--- The records ---
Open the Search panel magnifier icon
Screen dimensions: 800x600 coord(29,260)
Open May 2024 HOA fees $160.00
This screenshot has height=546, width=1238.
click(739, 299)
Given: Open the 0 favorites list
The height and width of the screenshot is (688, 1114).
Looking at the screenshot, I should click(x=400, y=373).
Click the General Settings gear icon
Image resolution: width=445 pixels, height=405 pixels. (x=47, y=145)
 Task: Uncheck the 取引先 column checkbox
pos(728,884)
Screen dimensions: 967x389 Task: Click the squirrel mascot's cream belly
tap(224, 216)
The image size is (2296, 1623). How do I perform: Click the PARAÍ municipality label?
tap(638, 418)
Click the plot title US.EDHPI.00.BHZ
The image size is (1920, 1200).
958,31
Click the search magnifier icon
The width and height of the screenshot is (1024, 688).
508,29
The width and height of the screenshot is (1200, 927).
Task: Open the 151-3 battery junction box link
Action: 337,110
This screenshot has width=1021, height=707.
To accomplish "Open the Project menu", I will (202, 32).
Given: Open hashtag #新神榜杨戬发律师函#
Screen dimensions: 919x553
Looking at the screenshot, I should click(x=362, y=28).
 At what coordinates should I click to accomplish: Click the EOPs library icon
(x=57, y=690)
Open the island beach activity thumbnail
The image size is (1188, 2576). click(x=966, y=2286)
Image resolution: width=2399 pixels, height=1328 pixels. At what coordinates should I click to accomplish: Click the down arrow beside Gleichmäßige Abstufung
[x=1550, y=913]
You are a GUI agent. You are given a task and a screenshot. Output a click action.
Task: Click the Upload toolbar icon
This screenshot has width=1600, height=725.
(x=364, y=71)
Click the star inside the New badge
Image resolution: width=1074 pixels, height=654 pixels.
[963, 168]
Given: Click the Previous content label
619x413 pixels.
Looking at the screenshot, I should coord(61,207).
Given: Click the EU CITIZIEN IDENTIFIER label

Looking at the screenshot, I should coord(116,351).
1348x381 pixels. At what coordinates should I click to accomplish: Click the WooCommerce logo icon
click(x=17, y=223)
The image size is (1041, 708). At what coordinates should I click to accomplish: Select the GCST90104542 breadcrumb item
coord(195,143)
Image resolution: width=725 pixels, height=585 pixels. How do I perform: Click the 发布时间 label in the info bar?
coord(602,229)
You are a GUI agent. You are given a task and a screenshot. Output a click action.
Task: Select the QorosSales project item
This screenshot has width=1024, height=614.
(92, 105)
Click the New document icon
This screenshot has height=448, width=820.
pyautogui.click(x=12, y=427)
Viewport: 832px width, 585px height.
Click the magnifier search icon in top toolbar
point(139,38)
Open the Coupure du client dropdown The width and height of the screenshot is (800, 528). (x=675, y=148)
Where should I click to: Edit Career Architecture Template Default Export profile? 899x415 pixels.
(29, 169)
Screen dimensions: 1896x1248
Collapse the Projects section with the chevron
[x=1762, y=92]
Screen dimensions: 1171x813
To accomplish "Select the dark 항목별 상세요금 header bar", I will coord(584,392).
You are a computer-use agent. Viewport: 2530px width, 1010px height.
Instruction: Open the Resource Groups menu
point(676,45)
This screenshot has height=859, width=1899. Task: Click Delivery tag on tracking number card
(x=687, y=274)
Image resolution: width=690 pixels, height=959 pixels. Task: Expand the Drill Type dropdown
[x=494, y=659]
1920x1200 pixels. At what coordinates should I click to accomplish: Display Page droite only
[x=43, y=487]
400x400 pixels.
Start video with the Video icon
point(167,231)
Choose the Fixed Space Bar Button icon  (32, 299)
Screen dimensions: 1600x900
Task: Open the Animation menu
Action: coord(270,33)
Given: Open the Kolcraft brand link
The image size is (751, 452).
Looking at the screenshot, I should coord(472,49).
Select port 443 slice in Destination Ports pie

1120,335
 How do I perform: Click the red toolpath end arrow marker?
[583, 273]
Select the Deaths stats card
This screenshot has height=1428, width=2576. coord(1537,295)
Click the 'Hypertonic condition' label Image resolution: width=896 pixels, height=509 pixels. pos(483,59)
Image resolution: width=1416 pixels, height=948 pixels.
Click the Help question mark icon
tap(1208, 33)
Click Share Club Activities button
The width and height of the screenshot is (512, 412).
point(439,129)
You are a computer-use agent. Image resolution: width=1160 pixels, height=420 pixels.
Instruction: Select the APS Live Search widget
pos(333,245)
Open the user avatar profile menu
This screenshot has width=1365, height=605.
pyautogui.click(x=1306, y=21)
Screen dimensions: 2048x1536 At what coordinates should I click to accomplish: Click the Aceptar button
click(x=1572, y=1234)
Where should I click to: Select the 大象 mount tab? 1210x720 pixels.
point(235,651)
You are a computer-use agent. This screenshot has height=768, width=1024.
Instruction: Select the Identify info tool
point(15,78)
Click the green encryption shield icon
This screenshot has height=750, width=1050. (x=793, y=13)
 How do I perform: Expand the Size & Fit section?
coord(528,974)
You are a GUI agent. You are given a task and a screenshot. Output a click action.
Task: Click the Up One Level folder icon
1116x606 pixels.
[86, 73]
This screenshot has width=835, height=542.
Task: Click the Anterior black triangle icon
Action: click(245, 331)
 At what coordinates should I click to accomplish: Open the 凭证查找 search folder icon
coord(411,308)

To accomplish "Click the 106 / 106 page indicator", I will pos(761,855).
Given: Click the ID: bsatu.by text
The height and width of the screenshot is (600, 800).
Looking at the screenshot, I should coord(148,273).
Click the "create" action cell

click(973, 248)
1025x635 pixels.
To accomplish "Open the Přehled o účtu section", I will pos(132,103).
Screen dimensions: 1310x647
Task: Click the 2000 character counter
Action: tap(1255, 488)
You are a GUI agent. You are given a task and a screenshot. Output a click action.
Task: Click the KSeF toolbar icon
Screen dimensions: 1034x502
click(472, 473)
---
** Required work **
Copy all of the lines above character for character, with nothing left out or changed.

** Output **
Open the Search panel magnifier icon
Screen dimensions: 800x600 coord(29,260)
Open May 2024 HOA fees $160.00
This screenshot has height=546, width=1238.
click(739, 299)
Given: Open the 0 favorites list
The height and width of the screenshot is (688, 1114).
Looking at the screenshot, I should click(x=400, y=373).
Click the General Settings gear icon
Image resolution: width=445 pixels, height=405 pixels. (x=47, y=145)
 Task: Uncheck the 取引先 column checkbox
pos(728,884)
Screen dimensions: 967x389 Task: Click the squirrel mascot's cream belly
tap(224, 216)
The image size is (2296, 1623). How do I perform: Click the PARAÍ municipality label?
tap(638, 418)
Click the plot title US.EDHPI.00.BHZ
The image size is (1920, 1200).
958,31
Click the search magnifier icon
The width and height of the screenshot is (1024, 688).
508,29
The width and height of the screenshot is (1200, 927).
Task: Open the 151-3 battery junction box link
Action: 337,110
This screenshot has width=1021, height=707.
To accomplish "Open the Project menu", I will (202, 32).
Given: Open hashtag #新神榜杨戬发律师函#
Screen dimensions: 919x553
Looking at the screenshot, I should click(x=362, y=28).
 At what coordinates should I click to accomplish: Click the EOPs library icon
(x=57, y=690)
Open the island beach activity thumbnail
The image size is (1188, 2576). click(x=966, y=2286)
Image resolution: width=2399 pixels, height=1328 pixels. At what coordinates should I click to accomplish: Click the down arrow beside Gleichmäßige Abstufung
[x=1550, y=913]
You are a GUI agent. You are given a task and a screenshot. Output a click action.
Task: Click the Upload toolbar icon
This screenshot has width=1600, height=725.
(x=364, y=71)
Click the star inside the New badge
Image resolution: width=1074 pixels, height=654 pixels.
[963, 168]
Given: Click the Previous content label
619x413 pixels.
Looking at the screenshot, I should coord(61,207).
Given: Click the EU CITIZIEN IDENTIFIER label

Looking at the screenshot, I should coord(116,351).
1348x381 pixels. At what coordinates should I click to accomplish: Click the WooCommerce logo icon
click(x=17, y=223)
The image size is (1041, 708). At what coordinates should I click to accomplish: Select the GCST90104542 breadcrumb item
coord(195,143)
Image resolution: width=725 pixels, height=585 pixels. How do I perform: Click the 发布时间 label in the info bar?
coord(602,229)
You are a GUI agent. You are given a task and a screenshot. Output a click action.
Task: Select the QorosSales project item
This screenshot has width=1024, height=614.
(92, 105)
Click the New document icon
This screenshot has height=448, width=820.
pyautogui.click(x=12, y=427)
Viewport: 832px width, 585px height.
Click the magnifier search icon in top toolbar
point(139,38)
Open the Coupure du client dropdown The width and height of the screenshot is (800, 528). (x=675, y=148)
Where should I click to: Edit Career Architecture Template Default Export profile? 899x415 pixels.
(29, 169)
Screen dimensions: 1896x1248
Collapse the Projects section with the chevron
[x=1762, y=92]
Screen dimensions: 1171x813
To accomplish "Select the dark 항목별 상세요금 header bar", I will coord(584,392).
You are a computer-use agent. Viewport: 2530px width, 1010px height.
Instruction: Open the Resource Groups menu
point(676,45)
This screenshot has height=859, width=1899. Task: Click Delivery tag on tracking number card
(x=687, y=274)
Image resolution: width=690 pixels, height=959 pixels. Task: Expand the Drill Type dropdown
[x=494, y=659]
1920x1200 pixels. At what coordinates should I click to accomplish: Display Page droite only
[x=43, y=487]
400x400 pixels.
Start video with the Video icon
point(167,231)
Choose the Fixed Space Bar Button icon  (32, 299)
Screen dimensions: 1600x900
Task: Open the Animation menu
Action: coord(270,33)
Given: Open the Kolcraft brand link
The image size is (751, 452).
Looking at the screenshot, I should coord(472,49).
Select port 443 slice in Destination Ports pie

1120,335
 How do I perform: Click the red toolpath end arrow marker?
[583, 273]
Select the Deaths stats card
This screenshot has height=1428, width=2576. coord(1537,295)
Click the 'Hypertonic condition' label Image resolution: width=896 pixels, height=509 pixels. pos(483,59)
Image resolution: width=1416 pixels, height=948 pixels.
Click the Help question mark icon
tap(1208, 33)
Click Share Club Activities button
The width and height of the screenshot is (512, 412).
point(439,129)
You are a computer-use agent. Image resolution: width=1160 pixels, height=420 pixels.
Instruction: Select the APS Live Search widget
pos(333,245)
Open the user avatar profile menu
This screenshot has width=1365, height=605.
pyautogui.click(x=1306, y=21)
Screen dimensions: 2048x1536 At what coordinates should I click to accomplish: Click the Aceptar button
click(x=1572, y=1234)
Where should I click to: Select the 大象 mount tab? 1210x720 pixels.
point(235,651)
You are a computer-use agent. This screenshot has height=768, width=1024.
Instruction: Select the Identify info tool
point(15,78)
Click the green encryption shield icon
This screenshot has height=750, width=1050. (x=793, y=13)
 How do I perform: Expand the Size & Fit section?
coord(528,974)
You are a GUI agent. You are given a task and a screenshot. Output a click action.
Task: Click the Up One Level folder icon
1116x606 pixels.
[86, 73]
This screenshot has width=835, height=542.
Task: Click the Anterior black triangle icon
Action: click(245, 331)
 At what coordinates should I click to accomplish: Open the 凭证查找 search folder icon
coord(411,308)

To accomplish "Click the 106 / 106 page indicator", I will pos(761,855).
Given: Click the ID: bsatu.by text
The height and width of the screenshot is (600, 800).
Looking at the screenshot, I should coord(148,273).
Click the "create" action cell

click(973, 248)
1025x635 pixels.
To accomplish "Open the Přehled o účtu section", I will pos(132,103).
Screen dimensions: 1310x647
Task: Click the 2000 character counter
Action: tap(1255, 488)
You are a GUI agent. You are given a task and a screenshot. Output a click action.
Task: Click the KSeF toolbar icon
Screen dimensions: 1034x502
click(472, 473)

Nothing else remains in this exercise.